- Work request: Although the entries contain pictures, copy only their text, exactly as written.
BEGIN Given data
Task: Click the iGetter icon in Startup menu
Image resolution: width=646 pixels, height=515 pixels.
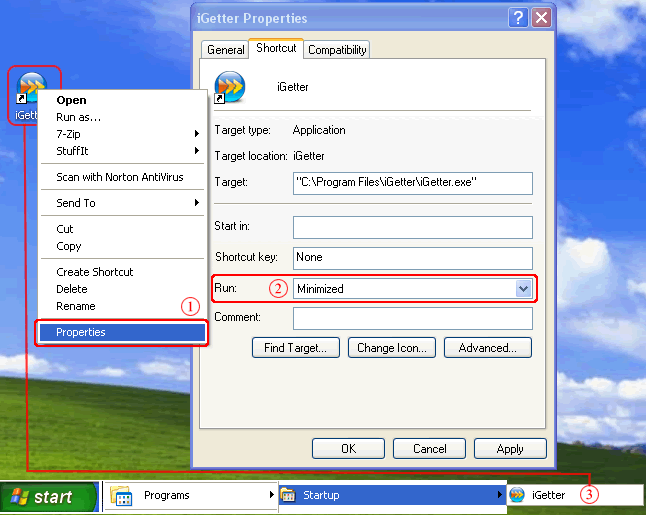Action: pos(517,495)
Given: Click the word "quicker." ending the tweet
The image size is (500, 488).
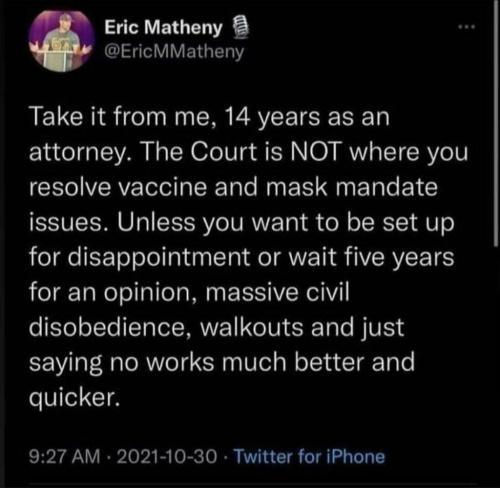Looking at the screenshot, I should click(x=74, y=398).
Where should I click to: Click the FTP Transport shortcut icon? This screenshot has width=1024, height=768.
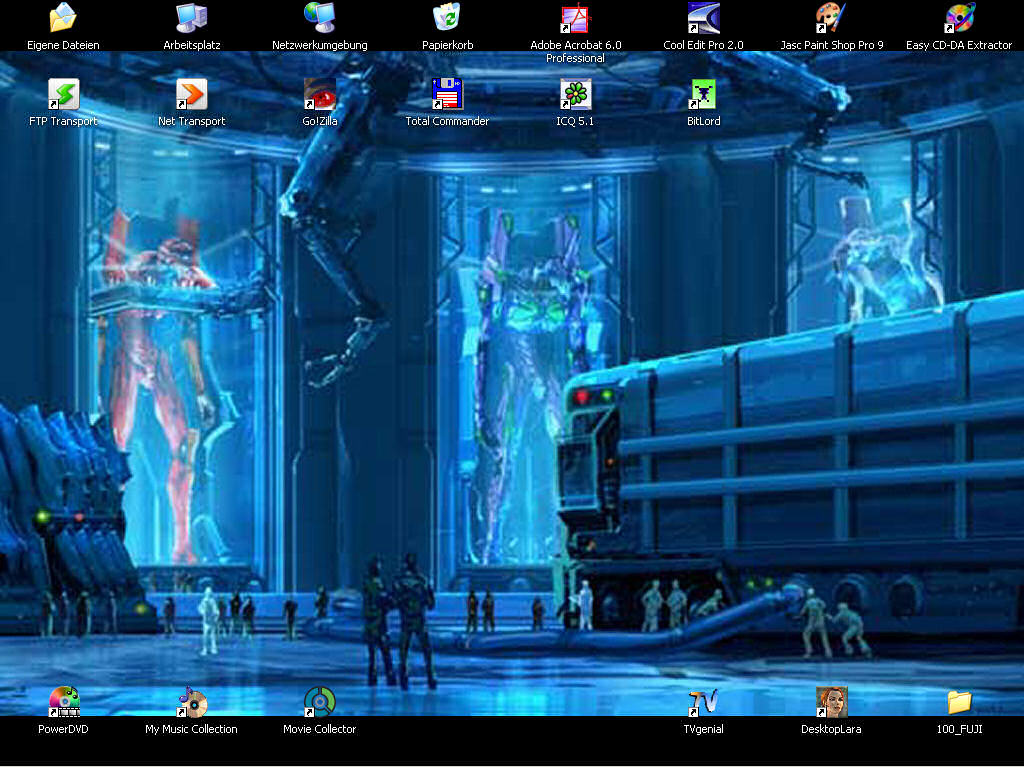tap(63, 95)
END Given data
- Task solution:
Task: Click the iGetter icon in Startup menu
Image resolution: width=646 pixels, height=515 pixels.
Action: pos(517,495)
Given: Click the word "quicker." ending the tweet
The image size is (500, 488).
Looking at the screenshot, I should click(x=74, y=398).
Where should I click to: Click the FTP Transport shortcut icon? This screenshot has width=1024, height=768.
tap(63, 95)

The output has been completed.